You are viewing a plain text version of this content. The canonical link for it is here.
Posted to solr-user@lucene.apache.org by Daniel Brügge <da...@googlemail.com> on 2012/11/07 17:45:45 UTC
SolrCloud, Zookeeper and Stopwords with Umlaute or other special characters
Hi,
i am running a SolrCloud cluster with the 4.0.0 version. I have a stopwords
file
which is in the correct encoding. It contains german Umlaute like e.g. 'ü'.
I am
also running a standalone Zookeeper which contains this stopwords file. In
my schema
i am using the stopwords file in the standard way:
>
> <fieldType name="text_general" class="solr.TextField"
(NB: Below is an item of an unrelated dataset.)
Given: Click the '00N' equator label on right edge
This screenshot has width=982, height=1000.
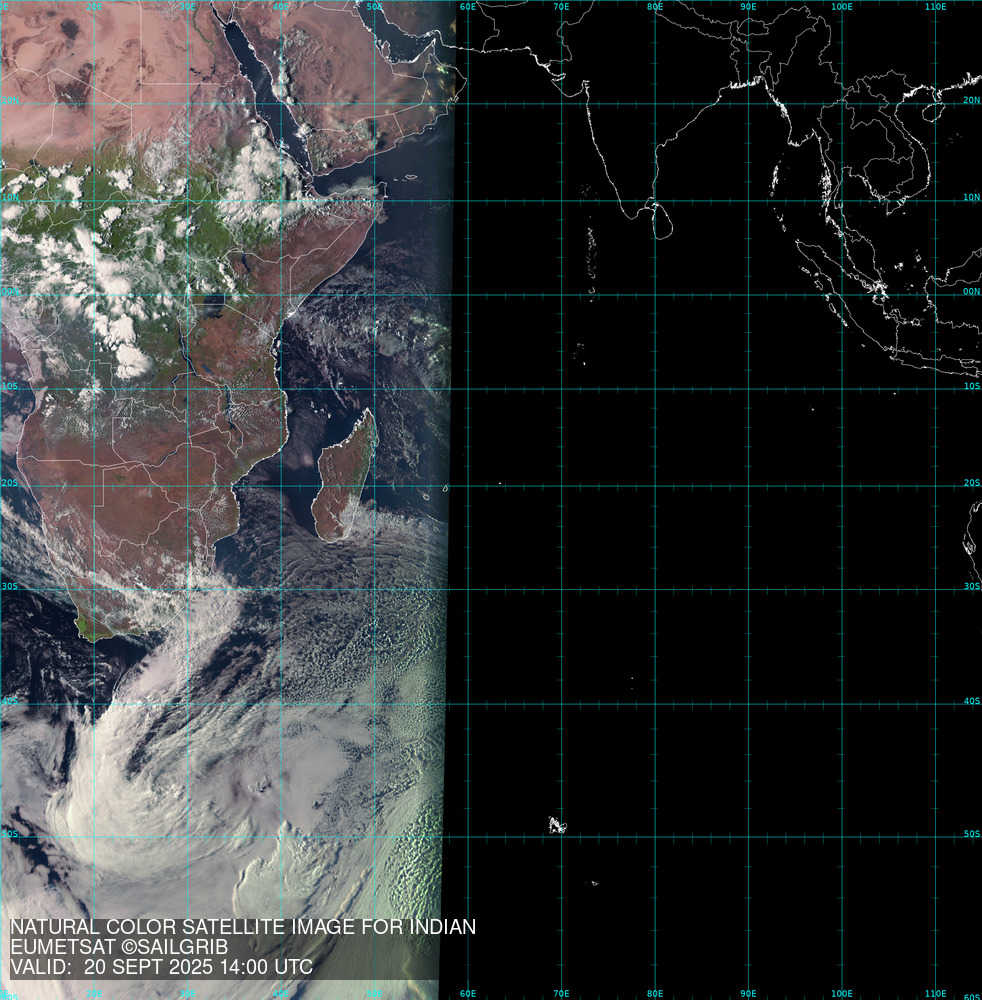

> positionIncrementGap="100">
> <analyzer type="index">
> <tokenizer class="solr.StandardTokenizerFactory"/>
> <filter class="solr.StopFilterFactory"
> ignoreCase="true"
> words="my_stopwords.txt"
> enablePositionIncrements="true" />
When I am indexing i recognized, that all stopwords without Umlaute are
correctly removed, but the ones with
Umlaute still exist.
Is this a problem with ZK or Solr?
Thanks & regards
Daniel
Re: SolrCloud, Zookeeper and Stopwords with Umlaute or other special characters
Posted by Daniel Brügge <da...@googlemail.com>.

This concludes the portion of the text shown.